The same bar and couches where guests sipped whimsically named bottles like Love Habit and Damn the Torpedos and talked fermentation methods with the owners, were brought along. They’re selling their remaining 2,000 cases of North Fork grown and bottled wine and the Meadors plan to build a family home on the property.

“We did exactly the same thing we did on the North Fork,” Mr. Meador said. “Except it’s Texas size.”

Size not withstanding, the other major difference for Mr. Meador, who is a Texas native, is how quickly he was able to gain the necessary approvals.

The tasting room. (Credit: Regan Meador courtesy)

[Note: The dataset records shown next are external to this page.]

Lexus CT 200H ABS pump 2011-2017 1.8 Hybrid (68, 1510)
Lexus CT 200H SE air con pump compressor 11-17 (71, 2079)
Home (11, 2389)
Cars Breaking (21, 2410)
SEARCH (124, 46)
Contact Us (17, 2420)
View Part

It was a shock when, in attempting to get a permit to build a winery, the Southold Town building department instead requested that it close its doors. Under town law, a winery must be located on at least a 10-acre parcel. The Meadors had 24, although it gets sticky because there were two parcels, and the development rights had been sold on the larger one, but not the other.

Supporters lamented the bureaucracy. The New York Times used the word “Kafkaesque.” Southold Town officials defended the decision as the correct one under the law.

Maybe it’s a cultural difference, or maybe it’s just because there is so much more land available in Texas, but Mr. Meador found the regulations to be more relaxed and easier to navigate in the Lone Star State.

“It was actually really pleasant, to be honest,” he said. “Within two months of buying the property we started building.”

And while at least one neighbor in Southold sent formal letters to the zoning board complaining about the operation, Mr. Meador said a real estate agency used the Fredericksburg vineyard as a selling point to find buyers for the surrounding 140 acres. It worked as all that land has since been snatched up, he said.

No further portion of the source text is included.